*Task item*:
Whatever comes before the line containing "Screen dimensions: 323x252" stays out; transcribe that line and all that follow to the end of the records exactly, with no pictures.
====================
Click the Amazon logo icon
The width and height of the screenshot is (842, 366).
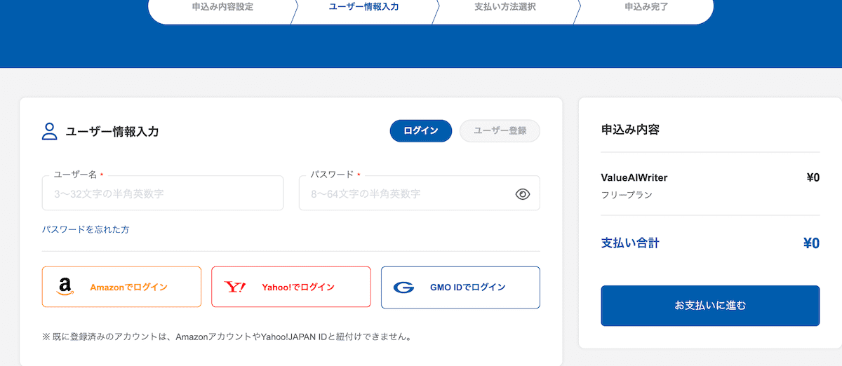click(x=65, y=287)
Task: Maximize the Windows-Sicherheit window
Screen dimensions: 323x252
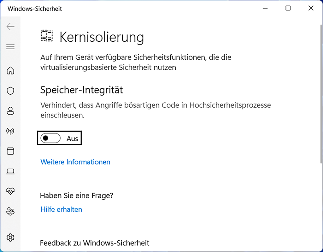Action: (x=288, y=9)

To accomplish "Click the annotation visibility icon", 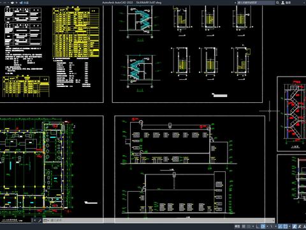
====================
*Result of the exercise*:
Screen dimensions: 323x252
Action: (x=288, y=9)

To accomplish "Click the annotation visibility icon", 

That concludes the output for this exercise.